With development of new methods designated for monitoring body composition we have even greater possibilities of using other parameters of body composition. Using the BIA method we are able to evaluate the state of total body water (TBW) in the individual body segments as well as the mutual ratio between extracellular (ECW) and intracellular (ICW) water. The amount of total body water is dependant on age and sex. In newborns TBW participates in 80% of body weight, in adulthood in 50–60% (more in males, less in females) and at old age it decreases under the threshold of 50%. The TBW portion is generally lower in females than in males and those sexual differences are apparent from puberty. Individual differences are then mainly created by a diverse amount and distribution of body fat.
The aim of this trial was to assess the influence of involution changes on selected anthropological features in females aged 60–84 years using a multi-frequency bioimpedance method by means of the InBody 720 device.
The group comprised 169 females with the mean age of 69.91 years who were examined based on cooperation with the University of Palacký in Olomouc and the Olomouc Town Council. They were female students of the University of the Third Age at the Faculty of Physical Culture, University of Palacký in Olomouc and senior females who regularly attend senior clubs. Activity and health consciousness were specific selection factors, according to which we can identify our seniors as the active portion of the Czech population. The group was divided into five subgroups based on age differences: sub1 (60.00–64.99), sub2 (65.00–69.99), sub3 (70.00–74.99), sub4 (75.00–79.99) and sub5 (80.00–84.99). Subgroups were defined so that Příhoda´s fifteen-years sequencing [27] was observed, as this compliance is necessary when evaluating involution changes. Even though this is a cross-sectional study where subgroups are not completely homogeneous, we can at least give a preliminary expression to changes between individual age groups.
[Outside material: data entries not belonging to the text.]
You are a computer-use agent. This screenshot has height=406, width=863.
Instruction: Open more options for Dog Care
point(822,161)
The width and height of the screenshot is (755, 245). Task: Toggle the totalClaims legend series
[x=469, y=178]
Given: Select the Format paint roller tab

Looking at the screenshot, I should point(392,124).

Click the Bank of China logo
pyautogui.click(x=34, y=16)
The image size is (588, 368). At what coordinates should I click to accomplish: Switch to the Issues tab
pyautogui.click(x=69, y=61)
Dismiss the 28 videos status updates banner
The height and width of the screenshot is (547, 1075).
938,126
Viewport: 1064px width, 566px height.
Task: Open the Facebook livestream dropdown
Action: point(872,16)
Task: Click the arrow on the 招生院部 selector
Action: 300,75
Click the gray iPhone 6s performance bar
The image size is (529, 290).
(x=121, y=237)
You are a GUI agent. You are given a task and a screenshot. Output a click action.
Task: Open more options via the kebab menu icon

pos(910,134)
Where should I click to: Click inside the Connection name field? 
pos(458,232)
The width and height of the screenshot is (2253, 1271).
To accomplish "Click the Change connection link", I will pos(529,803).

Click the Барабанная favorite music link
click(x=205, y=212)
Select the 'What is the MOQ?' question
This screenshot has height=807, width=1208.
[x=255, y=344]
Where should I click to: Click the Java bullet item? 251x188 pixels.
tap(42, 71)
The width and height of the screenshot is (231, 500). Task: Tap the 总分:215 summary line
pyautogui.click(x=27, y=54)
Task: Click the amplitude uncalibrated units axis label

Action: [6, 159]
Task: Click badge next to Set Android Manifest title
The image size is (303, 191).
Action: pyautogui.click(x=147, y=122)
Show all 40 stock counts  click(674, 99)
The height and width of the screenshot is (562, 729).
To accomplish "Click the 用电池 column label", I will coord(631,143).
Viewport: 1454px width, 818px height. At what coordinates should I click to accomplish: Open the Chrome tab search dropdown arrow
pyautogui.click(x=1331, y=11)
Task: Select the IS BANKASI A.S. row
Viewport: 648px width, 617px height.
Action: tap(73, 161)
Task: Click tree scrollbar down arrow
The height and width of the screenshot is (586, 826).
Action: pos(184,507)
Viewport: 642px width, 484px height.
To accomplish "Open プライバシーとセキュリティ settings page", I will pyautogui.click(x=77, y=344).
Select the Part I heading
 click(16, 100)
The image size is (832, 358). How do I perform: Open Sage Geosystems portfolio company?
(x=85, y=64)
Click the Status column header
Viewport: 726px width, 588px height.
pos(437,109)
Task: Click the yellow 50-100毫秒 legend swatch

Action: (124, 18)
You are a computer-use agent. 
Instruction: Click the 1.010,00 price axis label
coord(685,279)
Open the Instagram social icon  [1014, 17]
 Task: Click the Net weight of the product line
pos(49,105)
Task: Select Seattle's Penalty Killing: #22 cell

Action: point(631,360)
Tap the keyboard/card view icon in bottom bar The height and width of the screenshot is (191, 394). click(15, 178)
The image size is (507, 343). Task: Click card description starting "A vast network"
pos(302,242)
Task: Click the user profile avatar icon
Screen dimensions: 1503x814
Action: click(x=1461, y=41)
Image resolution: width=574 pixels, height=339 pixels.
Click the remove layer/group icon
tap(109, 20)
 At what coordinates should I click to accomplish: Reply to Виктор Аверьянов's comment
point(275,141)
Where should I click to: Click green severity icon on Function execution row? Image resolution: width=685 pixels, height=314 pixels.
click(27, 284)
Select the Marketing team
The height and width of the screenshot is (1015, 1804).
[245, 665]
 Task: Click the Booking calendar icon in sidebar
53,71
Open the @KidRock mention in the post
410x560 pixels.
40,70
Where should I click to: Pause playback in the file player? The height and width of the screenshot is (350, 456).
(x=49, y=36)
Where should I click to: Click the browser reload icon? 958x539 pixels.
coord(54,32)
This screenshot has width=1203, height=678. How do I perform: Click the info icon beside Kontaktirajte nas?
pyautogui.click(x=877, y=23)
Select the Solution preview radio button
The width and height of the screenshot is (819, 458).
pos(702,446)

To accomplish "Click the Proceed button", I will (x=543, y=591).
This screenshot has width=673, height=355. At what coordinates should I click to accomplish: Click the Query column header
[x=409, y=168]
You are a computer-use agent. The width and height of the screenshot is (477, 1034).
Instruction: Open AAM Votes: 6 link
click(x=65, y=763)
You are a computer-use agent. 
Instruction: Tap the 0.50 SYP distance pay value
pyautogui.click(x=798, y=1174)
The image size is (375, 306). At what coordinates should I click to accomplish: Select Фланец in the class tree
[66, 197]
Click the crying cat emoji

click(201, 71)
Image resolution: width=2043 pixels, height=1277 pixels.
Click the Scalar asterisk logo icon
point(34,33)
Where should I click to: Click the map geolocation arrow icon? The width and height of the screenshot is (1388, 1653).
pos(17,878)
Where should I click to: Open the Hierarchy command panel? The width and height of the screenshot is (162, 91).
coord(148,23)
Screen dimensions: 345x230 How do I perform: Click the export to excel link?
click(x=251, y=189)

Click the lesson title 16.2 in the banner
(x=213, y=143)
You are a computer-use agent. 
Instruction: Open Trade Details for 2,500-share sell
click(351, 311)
Examination of body composition was performed by multi-frequency bioimpedance analysis (MFBIA) using an InBody 720 device which measures total impedance using frequencies 1, 5, 50, 100, 500 and 1 000 kHz. The method uses a three-component model to determine relative representation of fractions, which differentiates total body water (intracellular and extracellular water), dry matter (protein and minerals) and body fat [28]. The used methods are unified; measurement was performed in laboratory conditions in compliance with standards given by the device´s manual. Body height was measured within accuracy of 0.5 cm and body weight within accuracy of 0.1 kg.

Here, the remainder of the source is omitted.